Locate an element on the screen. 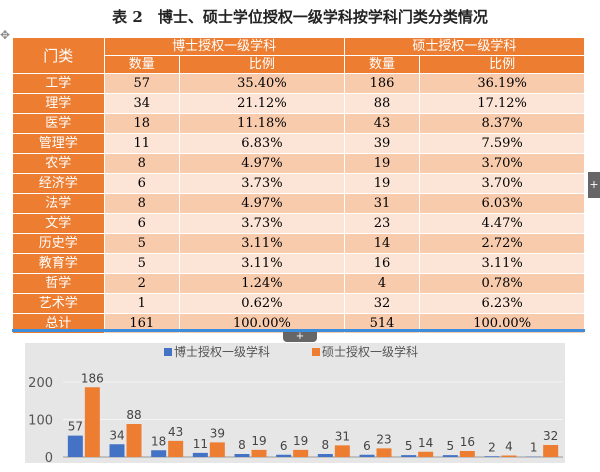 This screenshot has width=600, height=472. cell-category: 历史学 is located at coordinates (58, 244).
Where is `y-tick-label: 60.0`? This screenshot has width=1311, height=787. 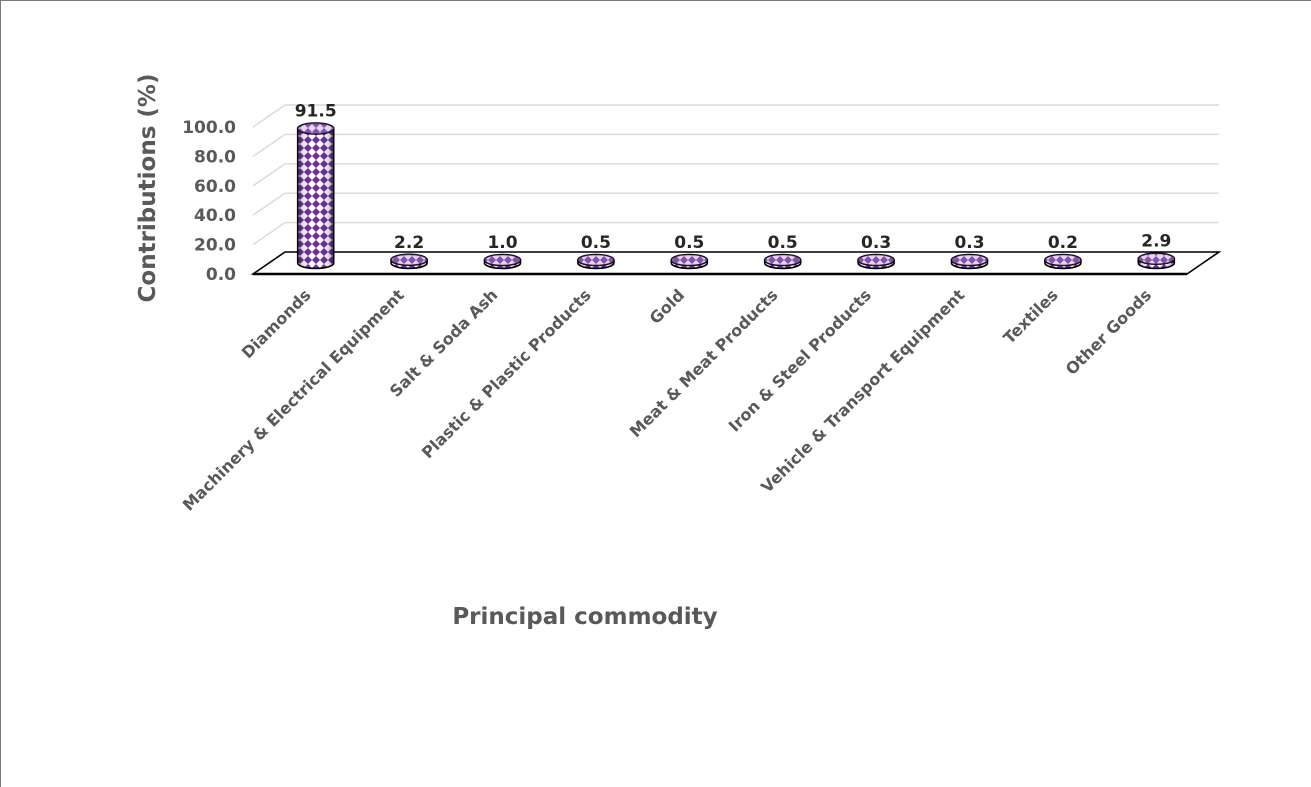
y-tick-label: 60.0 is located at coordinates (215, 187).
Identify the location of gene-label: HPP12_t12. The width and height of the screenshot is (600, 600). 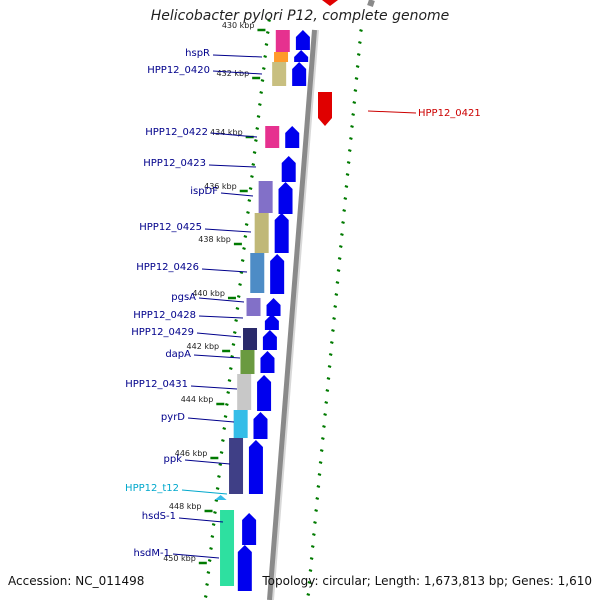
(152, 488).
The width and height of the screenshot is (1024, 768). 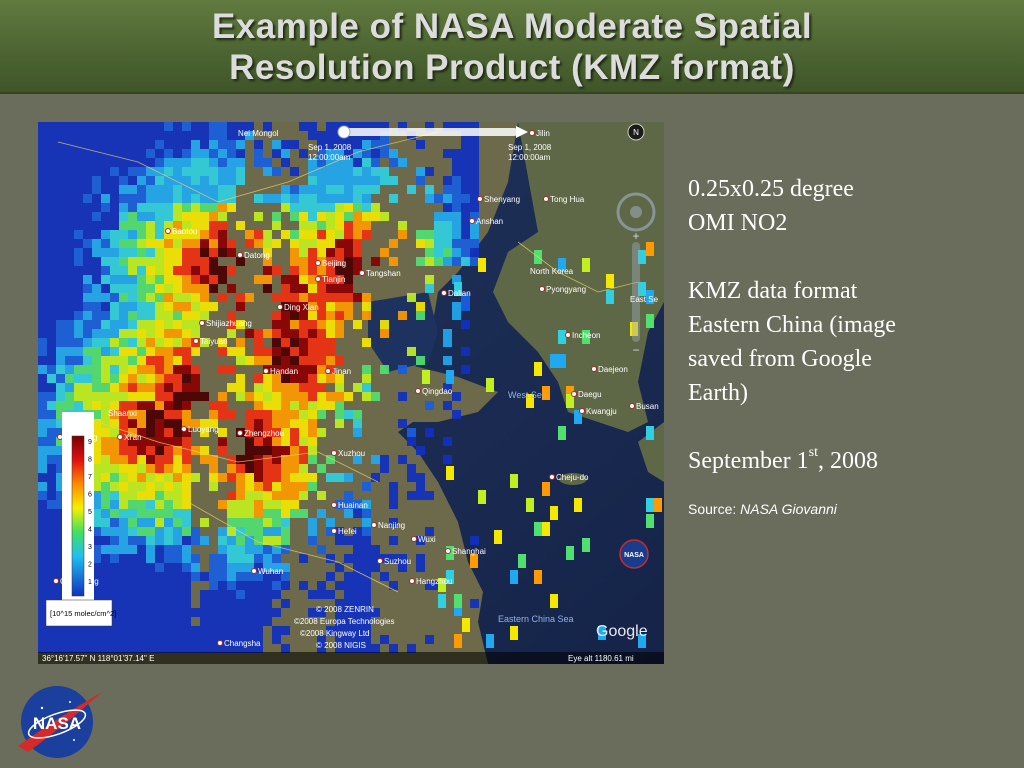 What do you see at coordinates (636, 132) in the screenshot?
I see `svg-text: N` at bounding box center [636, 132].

----------------------------------------

# Required action:
Retype the listing from the line with "has width=1311, height=787." to the line with "(152, 488).", including both of those lines, and leave the pictures out.

# Solution for this exercise:
Where is `y-tick-label: 60.0`? This screenshot has width=1311, height=787. 
y-tick-label: 60.0 is located at coordinates (215, 187).
Identify the location of gene-label: HPP12_t12. The width and height of the screenshot is (600, 600). 
(152, 488).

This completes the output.